● THE PROBLEM:
Take the line that contains "Image resolution: width=404" and each line after it to the end of the data below, and set them down exactly, omitting pictures.
*** Opening GIVEN RECORDS ***
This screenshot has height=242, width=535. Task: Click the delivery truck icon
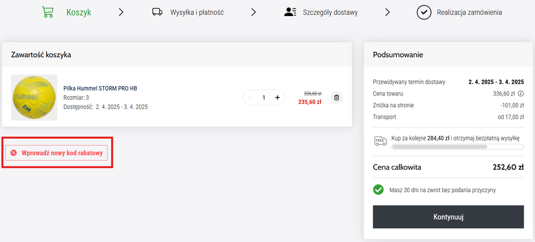click(x=158, y=12)
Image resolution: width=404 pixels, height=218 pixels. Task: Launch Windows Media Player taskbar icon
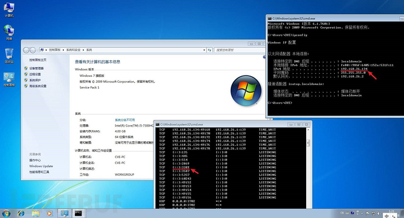click(x=49, y=213)
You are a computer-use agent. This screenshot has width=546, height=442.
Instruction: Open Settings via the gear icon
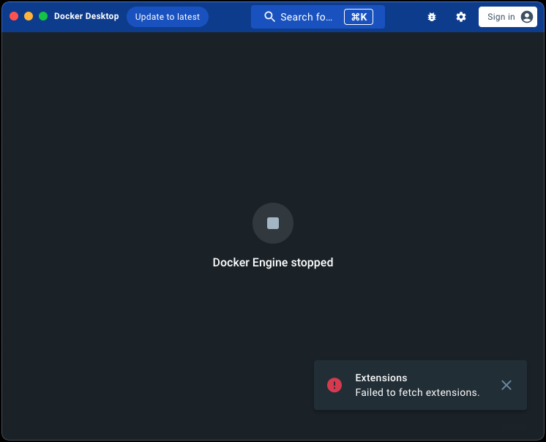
*** Closing GIVEN RECORDS ***
● TASK SOLUTION:
Image resolution: width=404 pixels, height=218 pixels. Task: Launch Windows Media Player taskbar icon
click(x=49, y=213)
You are a computer-use agent. This screenshot has width=546, height=442.
Instruction: Open Settings via the gear icon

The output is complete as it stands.